63. Unique Paths II Solved (Dynamic Programming)

This problem is relatively easy after solving the Unique Paths I problem, it just builds on the same problem by now adding obstacles to the grid. So I had to change the approach a bit. For the recursive approach, it was a matter of just adding more constraints. So, if the index was an index where there is an obstacle it would return 0. The time complexity for this approach is O(nm) and the space complexity is O(nm).

Note that in this problem the end index can also be an obstacle, in which case we can just return 0 right away in constant time and space.

Recursive Approach

class Solution:
    def uniquePathsWithObstacles(self, obstacleGrid: List[List[int]]) -> int:
        # T: O(nm) S: O(nm)
        ROWS, COLS = len(obstacleGrid), len(obstacleGrid[0])
        memo = {}
        end = ROWS-1, COLS-1
        def uP2(r, c):
            if (r >= ROWS or 
                c >= COLS or
                obstacleGrid[r][c] == 1):
                return 0
            if (r, c) == end: return 1 # this is second because end could be an obstacle
            if (r, c) not in memo:
                memo[(r, c)] = uP2(r+1, c) + uP2(r, c+1)
            return memo[(r, c)]
        return uP2(0, 0)

Iterative Approach

This approach is a lot different and is not as clean as it is in the Unique Paths I problem.

class Solution:
    def uniquePathsWithObstacles(self, obstacleGrid: List[List[int]]) -> int:
        # T: O(nm) S: O(nm), but we use obstacleGrid as our dp table
        if obstacleGrid[-1][-1] == 1: return 0 # if end is unreachable return 0
        ROWS, COLS = len(obstacleGrid), len(obstacleGrid[0])

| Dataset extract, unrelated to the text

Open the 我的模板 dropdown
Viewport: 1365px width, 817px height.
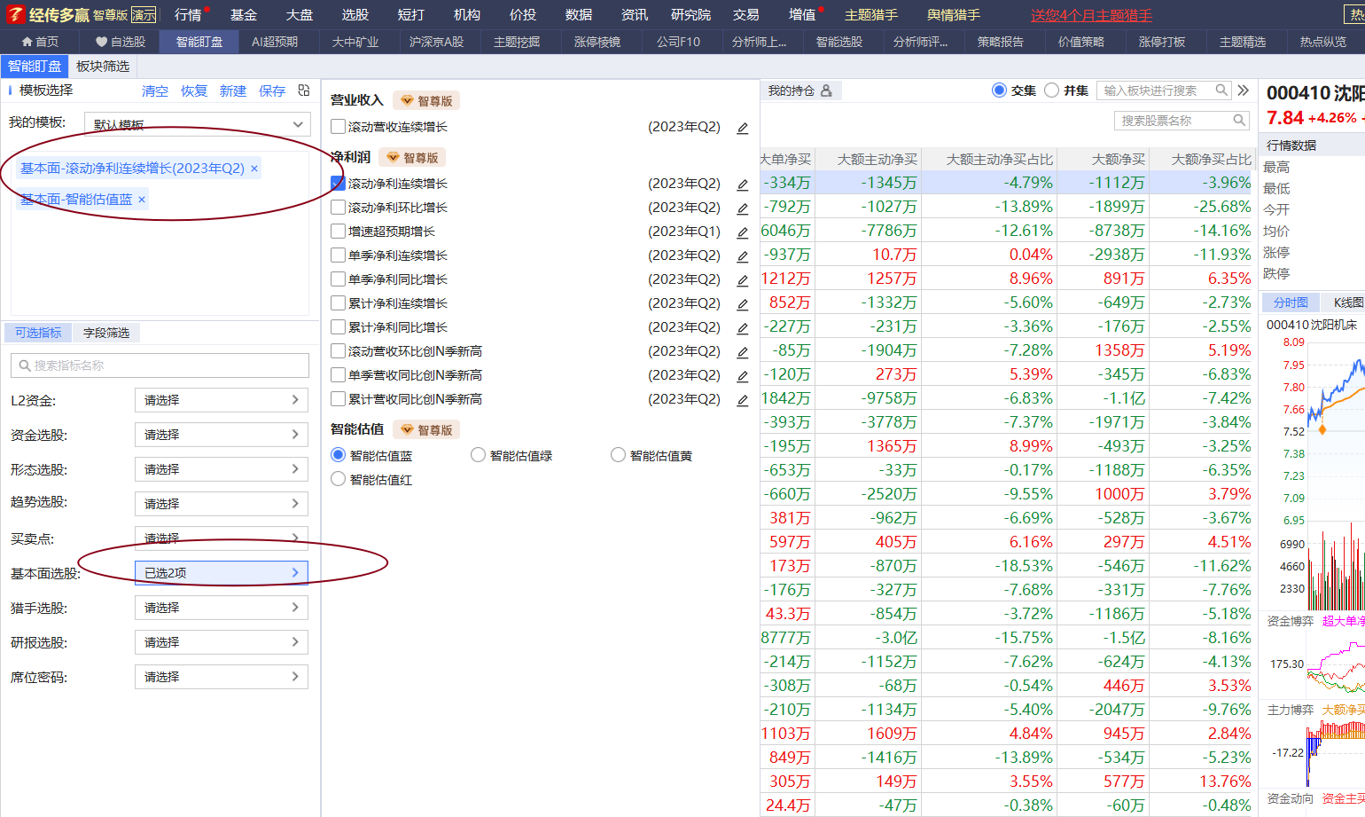[x=197, y=124]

        for r in range(ROWS):
            for c in range(COLS):
                obstacleGrid[r][c] = 1 if obstacleGrid[r][c] != 1 else 0
        for r in reversed(range(ROWS)):
            for c in reversed(range(COLS)):
                if (r, c) == (ROWS-1, COLS-1): continue # don't touch end index
                if obstacleGrid[r][c] == 1:
                    bottom = obstacleGrid[r+1][c] if r+1 < ROWS else 0
                    right = obstacleGrid[r][c+1] if c+1 < COLS else 0
                    obstacleGrid[r][c] = right + bottom
        return obstacleGrid[0][0]

To really reduce the space complexity as much as possible I converted the obstacleGrid into my dp table.

First, I iterate through the obstacleGrid and set every value which is not an obstacle to 1 and the obstacle to 0. Next, we iterate through all the indices, we make sure to ignore our end index. For all the indices which have value 1 (hence are not an obstacle) we check unique ways for the right and bottom indices, and if either is out of bound we set it to 0. The sum of the values would be the unique ways to reach the end for the current index. Finally, we return the value of 0, 0 index as our answer.

The time complexity for this approach is O(nm), and we could argue that the space complexity is constant since we are only manipulating the input grid.